Item position entries
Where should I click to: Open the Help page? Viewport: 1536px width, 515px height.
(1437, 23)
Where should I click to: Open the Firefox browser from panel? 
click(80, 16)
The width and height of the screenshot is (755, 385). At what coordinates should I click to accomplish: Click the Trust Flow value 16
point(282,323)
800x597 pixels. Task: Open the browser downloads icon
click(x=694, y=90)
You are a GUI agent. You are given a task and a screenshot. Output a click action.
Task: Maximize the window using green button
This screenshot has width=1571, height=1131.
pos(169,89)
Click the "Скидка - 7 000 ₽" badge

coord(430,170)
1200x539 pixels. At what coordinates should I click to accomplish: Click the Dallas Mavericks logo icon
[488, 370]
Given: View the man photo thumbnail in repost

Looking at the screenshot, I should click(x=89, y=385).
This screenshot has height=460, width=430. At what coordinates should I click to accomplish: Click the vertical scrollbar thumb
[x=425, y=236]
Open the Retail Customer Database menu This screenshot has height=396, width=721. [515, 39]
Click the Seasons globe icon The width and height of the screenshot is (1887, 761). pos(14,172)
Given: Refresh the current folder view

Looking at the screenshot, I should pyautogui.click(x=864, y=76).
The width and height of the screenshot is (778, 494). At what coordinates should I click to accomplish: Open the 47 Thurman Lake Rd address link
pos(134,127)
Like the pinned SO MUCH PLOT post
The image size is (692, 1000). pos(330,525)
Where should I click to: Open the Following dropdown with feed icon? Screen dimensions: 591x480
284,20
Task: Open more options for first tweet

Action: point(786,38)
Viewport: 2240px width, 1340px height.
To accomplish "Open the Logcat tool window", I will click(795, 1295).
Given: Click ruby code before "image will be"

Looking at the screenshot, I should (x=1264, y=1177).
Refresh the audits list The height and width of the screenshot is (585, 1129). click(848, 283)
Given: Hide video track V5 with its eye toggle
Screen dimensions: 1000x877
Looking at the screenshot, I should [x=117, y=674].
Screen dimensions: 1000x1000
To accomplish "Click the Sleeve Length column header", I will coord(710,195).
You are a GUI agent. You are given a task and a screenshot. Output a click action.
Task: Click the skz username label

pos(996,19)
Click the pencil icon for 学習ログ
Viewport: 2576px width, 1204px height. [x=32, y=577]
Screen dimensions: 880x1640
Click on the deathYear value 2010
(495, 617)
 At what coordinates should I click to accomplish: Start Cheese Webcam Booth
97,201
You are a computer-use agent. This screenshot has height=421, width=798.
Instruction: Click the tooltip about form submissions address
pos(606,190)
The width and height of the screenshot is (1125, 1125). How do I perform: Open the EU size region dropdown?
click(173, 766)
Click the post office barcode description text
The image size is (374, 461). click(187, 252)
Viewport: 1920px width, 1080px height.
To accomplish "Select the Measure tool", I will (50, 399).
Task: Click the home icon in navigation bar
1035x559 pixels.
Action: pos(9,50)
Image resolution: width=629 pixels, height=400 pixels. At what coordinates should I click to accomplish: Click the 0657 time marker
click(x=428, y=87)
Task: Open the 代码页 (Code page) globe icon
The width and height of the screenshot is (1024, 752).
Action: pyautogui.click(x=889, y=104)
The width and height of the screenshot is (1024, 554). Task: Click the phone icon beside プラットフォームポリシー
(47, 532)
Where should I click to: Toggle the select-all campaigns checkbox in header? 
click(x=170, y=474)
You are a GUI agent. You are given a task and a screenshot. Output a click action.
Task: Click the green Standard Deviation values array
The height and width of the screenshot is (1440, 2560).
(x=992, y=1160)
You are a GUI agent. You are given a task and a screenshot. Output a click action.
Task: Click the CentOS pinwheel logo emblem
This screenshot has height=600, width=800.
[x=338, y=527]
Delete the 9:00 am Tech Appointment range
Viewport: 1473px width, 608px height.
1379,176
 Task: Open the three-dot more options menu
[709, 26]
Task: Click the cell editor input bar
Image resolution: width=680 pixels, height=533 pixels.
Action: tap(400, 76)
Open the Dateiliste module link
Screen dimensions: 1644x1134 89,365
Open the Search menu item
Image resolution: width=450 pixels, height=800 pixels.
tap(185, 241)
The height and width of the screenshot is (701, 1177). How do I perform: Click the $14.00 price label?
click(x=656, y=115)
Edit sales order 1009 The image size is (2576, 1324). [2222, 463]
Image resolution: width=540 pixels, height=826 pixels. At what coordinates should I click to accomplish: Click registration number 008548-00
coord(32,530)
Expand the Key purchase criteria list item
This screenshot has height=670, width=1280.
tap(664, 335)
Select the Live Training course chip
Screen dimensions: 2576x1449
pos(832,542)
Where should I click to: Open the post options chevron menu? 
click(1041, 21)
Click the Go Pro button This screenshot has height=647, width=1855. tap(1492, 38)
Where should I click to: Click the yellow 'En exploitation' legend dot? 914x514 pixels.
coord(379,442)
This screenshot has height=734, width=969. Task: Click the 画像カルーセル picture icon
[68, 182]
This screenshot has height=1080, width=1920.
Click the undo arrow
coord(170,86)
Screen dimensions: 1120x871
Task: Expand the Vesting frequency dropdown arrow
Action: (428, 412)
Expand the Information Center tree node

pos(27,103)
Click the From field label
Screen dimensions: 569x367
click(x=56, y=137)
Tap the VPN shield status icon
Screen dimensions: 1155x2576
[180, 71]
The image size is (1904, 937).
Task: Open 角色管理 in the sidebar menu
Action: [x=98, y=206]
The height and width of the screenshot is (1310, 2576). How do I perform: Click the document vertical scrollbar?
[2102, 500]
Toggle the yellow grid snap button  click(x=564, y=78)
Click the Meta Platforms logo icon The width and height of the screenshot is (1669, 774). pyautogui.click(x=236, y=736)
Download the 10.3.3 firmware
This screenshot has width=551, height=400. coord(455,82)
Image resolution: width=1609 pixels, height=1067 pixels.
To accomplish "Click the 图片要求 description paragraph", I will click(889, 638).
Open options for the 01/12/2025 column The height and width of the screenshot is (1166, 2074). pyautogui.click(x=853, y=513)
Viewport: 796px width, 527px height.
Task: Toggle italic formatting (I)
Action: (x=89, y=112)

**WHAT YOU WILL DO:**
Copy out every one of the records above word for word.

**THE SOLUTION:**
Where should I click to: Open the Help page? Viewport: 1536px width, 515px height.
(1437, 23)
Where should I click to: Open the Firefox browser from panel? 
click(80, 16)
The width and height of the screenshot is (755, 385). At what coordinates should I click to accomplish: Click the Trust Flow value 16
point(282,323)
800x597 pixels. Task: Open the browser downloads icon
click(x=694, y=90)
You are a GUI agent. You are given a task and a screenshot. Output a click action.
Task: Maximize the window using green button
This screenshot has width=1571, height=1131.
pos(169,89)
Click the "Скидка - 7 000 ₽" badge

coord(430,170)
1200x539 pixels. At what coordinates should I click to accomplish: Click the Dallas Mavericks logo icon
[488, 370]
Given: View the man photo thumbnail in repost

Looking at the screenshot, I should click(x=89, y=385).
This screenshot has height=460, width=430. At what coordinates should I click to accomplish: Click the vertical scrollbar thumb
[x=425, y=236]
Open the Retail Customer Database menu This screenshot has height=396, width=721. [515, 39]
Click the Seasons globe icon The width and height of the screenshot is (1887, 761). pos(14,172)
Given: Refresh the current folder view

Looking at the screenshot, I should pyautogui.click(x=864, y=76).
The width and height of the screenshot is (778, 494). At what coordinates should I click to accomplish: Open the 47 Thurman Lake Rd address link
pos(134,127)
Like the pinned SO MUCH PLOT post
The image size is (692, 1000). pos(330,525)
Where should I click to: Open the Following dropdown with feed icon? Screen dimensions: 591x480
284,20
Task: Open more options for first tweet

Action: point(786,38)
Viewport: 2240px width, 1340px height.
To accomplish "Open the Logcat tool window", I will click(795, 1295).
Given: Click ruby code before "image will be"

Looking at the screenshot, I should (x=1264, y=1177).
Refresh the audits list The height and width of the screenshot is (585, 1129). click(848, 283)
Given: Hide video track V5 with its eye toggle
Screen dimensions: 1000x877
Looking at the screenshot, I should [x=117, y=674].
Screen dimensions: 1000x1000
To accomplish "Click the Sleeve Length column header", I will coord(710,195).
You are a GUI agent. You are given a task and a screenshot. Output a click action.
Task: Click the skz username label

pos(996,19)
Click the pencil icon for 学習ログ
Viewport: 2576px width, 1204px height. [x=32, y=577]
Screen dimensions: 880x1640
Click on the deathYear value 2010
(495, 617)
 At what coordinates should I click to accomplish: Start Cheese Webcam Booth
97,201
You are a computer-use agent. This screenshot has height=421, width=798.
Instruction: Click the tooltip about form submissions address
pos(606,190)
The width and height of the screenshot is (1125, 1125). How do I perform: Open the EU size region dropdown?
click(173, 766)
Click the post office barcode description text
The image size is (374, 461). click(187, 252)
Viewport: 1920px width, 1080px height.
To accomplish "Select the Measure tool", I will (50, 399).
Task: Click the home icon in navigation bar
1035x559 pixels.
Action: pos(9,50)
Image resolution: width=629 pixels, height=400 pixels. At what coordinates should I click to accomplish: Click the 0657 time marker
click(x=428, y=87)
Task: Open the 代码页 (Code page) globe icon
The width and height of the screenshot is (1024, 752).
Action: pyautogui.click(x=889, y=104)
The width and height of the screenshot is (1024, 554). Task: Click the phone icon beside プラットフォームポリシー
(47, 532)
Where should I click to: Toggle the select-all campaigns checkbox in header? 
click(x=170, y=474)
You are a GUI agent. You are given a task and a screenshot. Output a click action.
Task: Click the green Standard Deviation values array
The height and width of the screenshot is (1440, 2560).
(x=992, y=1160)
You are a GUI agent. You are given a task and a screenshot. Output a click action.
Task: Click the CentOS pinwheel logo emblem
This screenshot has height=600, width=800.
[x=338, y=527]
Delete the 9:00 am Tech Appointment range
Viewport: 1473px width, 608px height.
1379,176
 Task: Open the three-dot more options menu
[709, 26]
Task: Click the cell editor input bar
Image resolution: width=680 pixels, height=533 pixels.
Action: tap(400, 76)
Open the Dateiliste module link
Screen dimensions: 1644x1134 89,365
Open the Search menu item
Image resolution: width=450 pixels, height=800 pixels.
tap(185, 241)
The height and width of the screenshot is (701, 1177). How do I perform: Click the $14.00 price label?
click(x=656, y=115)
Edit sales order 1009 The image size is (2576, 1324). [2222, 463]
Image resolution: width=540 pixels, height=826 pixels. At what coordinates should I click to accomplish: Click registration number 008548-00
coord(32,530)
Expand the Key purchase criteria list item
This screenshot has height=670, width=1280.
tap(664, 335)
Select the Live Training course chip
Screen dimensions: 2576x1449
pos(832,542)
Where should I click to: Open the post options chevron menu? 
click(1041, 21)
Click the Go Pro button This screenshot has height=647, width=1855. tap(1492, 38)
Where should I click to: Click the yellow 'En exploitation' legend dot? 914x514 pixels.
coord(379,442)
This screenshot has height=734, width=969. Task: Click the 画像カルーセル picture icon
[68, 182]
This screenshot has height=1080, width=1920.
Click the undo arrow
coord(170,86)
Screen dimensions: 1120x871
Task: Expand the Vesting frequency dropdown arrow
Action: (428, 412)
Expand the Information Center tree node

pos(27,103)
Click the From field label
Screen dimensions: 569x367
click(x=56, y=137)
Tap the VPN shield status icon
Screen dimensions: 1155x2576
[180, 71]
The image size is (1904, 937).
Task: Open 角色管理 in the sidebar menu
Action: [x=98, y=206]
The height and width of the screenshot is (1310, 2576). How do I perform: Click the document vertical scrollbar?
[2102, 500]
Toggle the yellow grid snap button  click(x=564, y=78)
Click the Meta Platforms logo icon The width and height of the screenshot is (1669, 774). pyautogui.click(x=236, y=736)
Download the 10.3.3 firmware
This screenshot has width=551, height=400. coord(455,82)
Image resolution: width=1609 pixels, height=1067 pixels.
To accomplish "Click the 图片要求 description paragraph", I will click(889, 638).
Open options for the 01/12/2025 column The height and width of the screenshot is (1166, 2074). pyautogui.click(x=853, y=513)
Viewport: 796px width, 527px height.
Task: Toggle italic formatting (I)
Action: (x=89, y=112)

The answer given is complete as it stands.